In 2020, the pandemic has created the perfect conditions for huge growth in crowd-work: there is mass unemployment, a shortage of childcare and a higher risk of dying from Covid-19 if you do a more traditional low-paid job such as social care. “You deserve to be safe too,” urged a recent advert for Arise, a virtual call centre platform where people have to pay for their own equipment and training and can then work from home.

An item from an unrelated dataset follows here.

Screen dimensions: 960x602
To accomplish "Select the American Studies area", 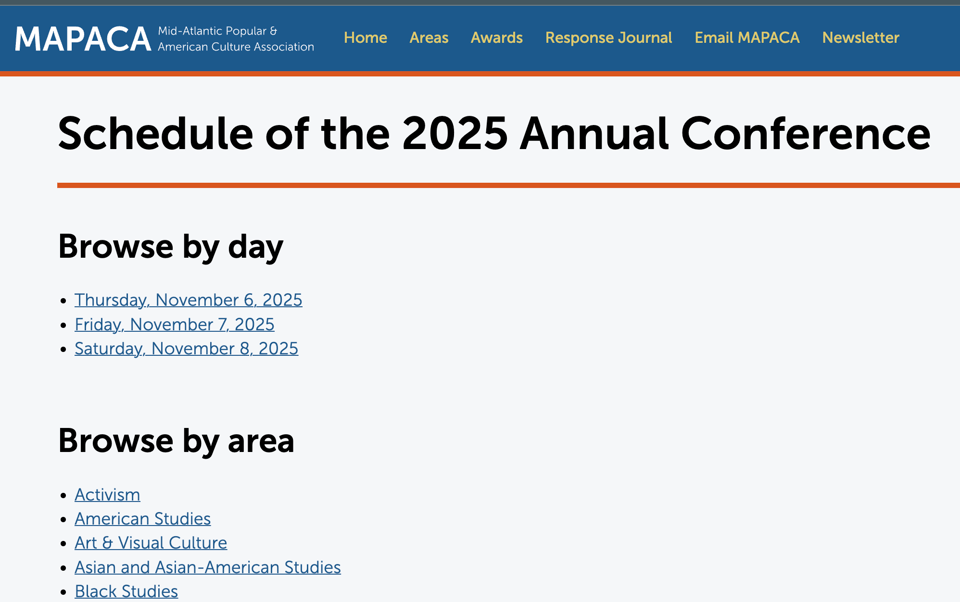I will pyautogui.click(x=142, y=519).
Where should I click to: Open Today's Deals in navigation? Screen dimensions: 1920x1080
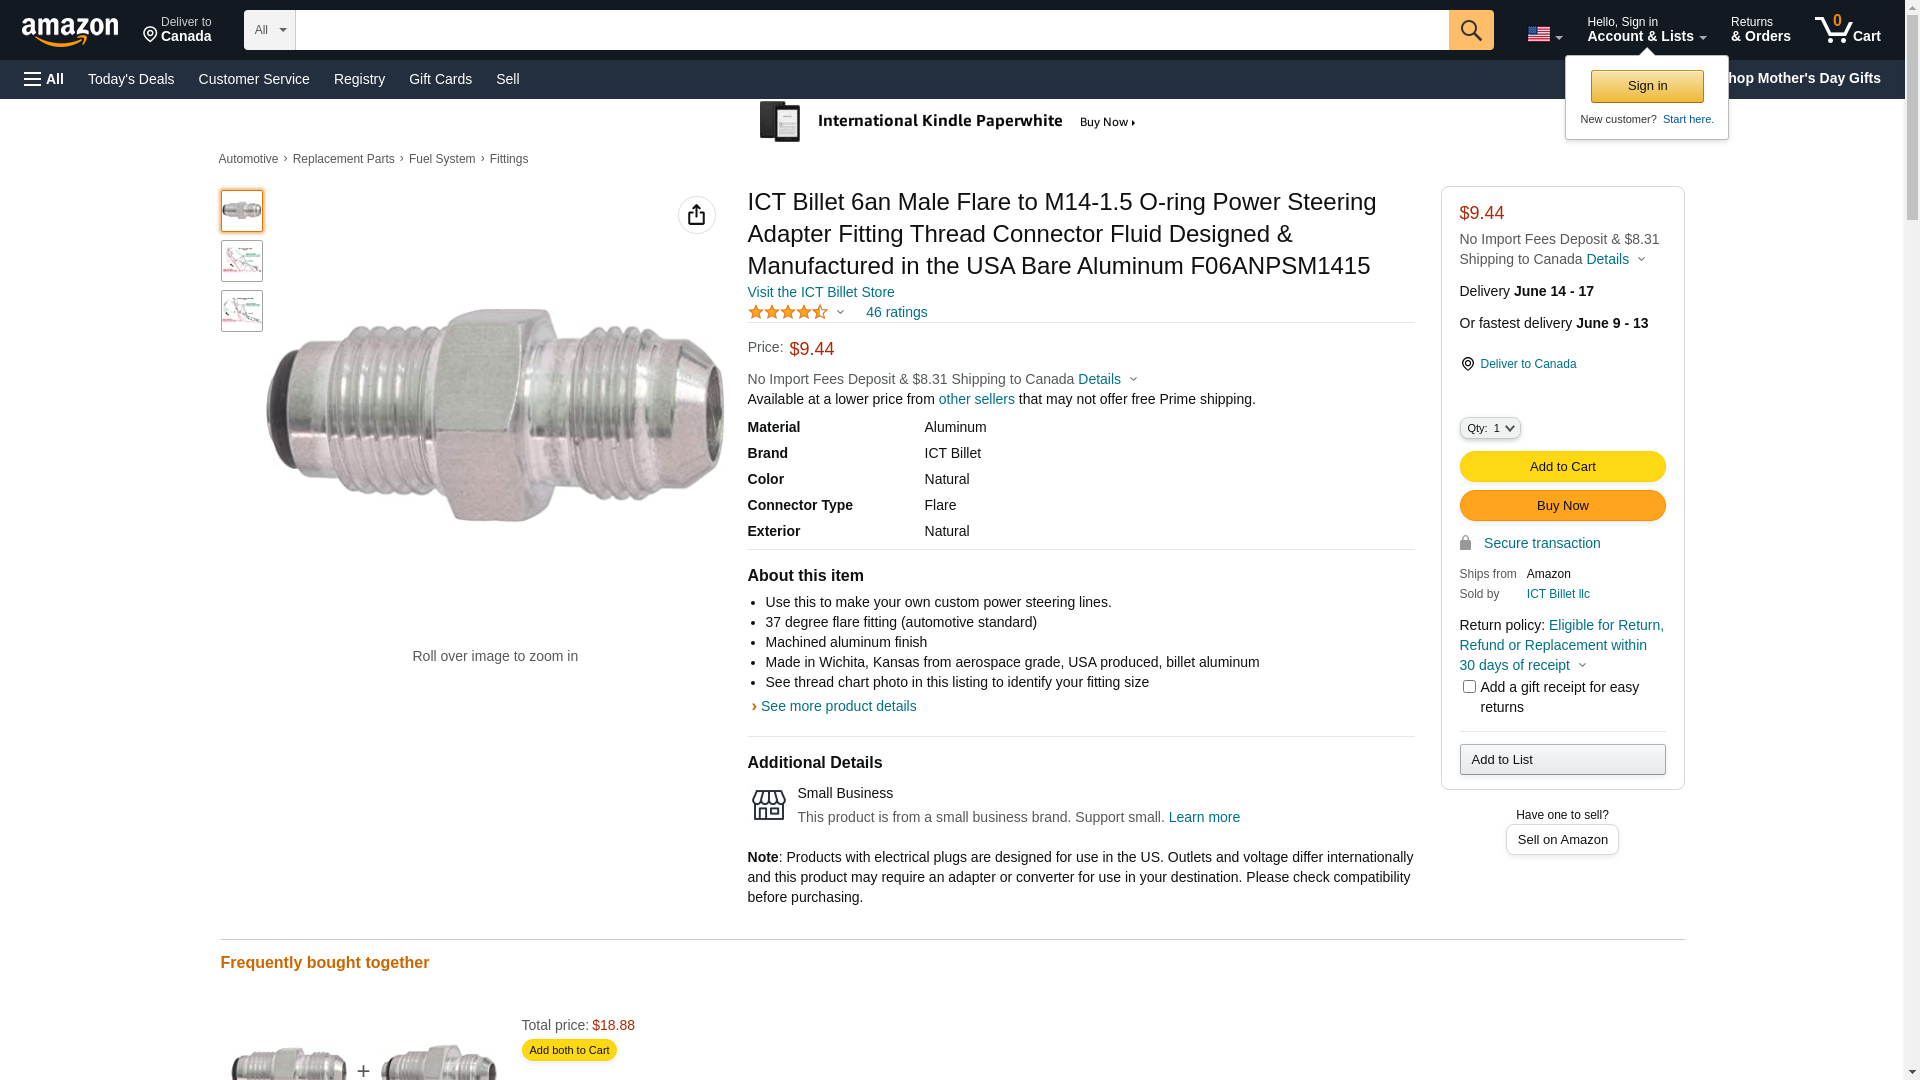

As historian Helen McCarthy details in her book Double Lives, some Edwardian reformists wanted to drive homework into factories and “set [women] free for domestic duties”. In the US, some types of homework were banned altogether. Patronising paternalism would be the wrong response today. People are choosing to work on these platforms because they want, or need, to work from home. If only the rich are to be allowed that privilege, it will open another faultline in a divided society.
But that doesn’t mean the opportunistically low rates of pay, opacity and powerlessness built into these platforms should be allowed to continue unchecked. Improvements will require regulation, unionisation and, in countries like the US, a better social safety net so people are less desperate. German crowd-workers rely less on the platforms than US ones, a difference researchers attribute to Germany’s superior social protections. In July this year, one in five Americans with children at home couldn’t afford to feed them enough, according to census data.
For many, working from home now feels like the future. But if we aren’t careful, for some it will mean a return to the past — one that our forebears fought hard to leave behind.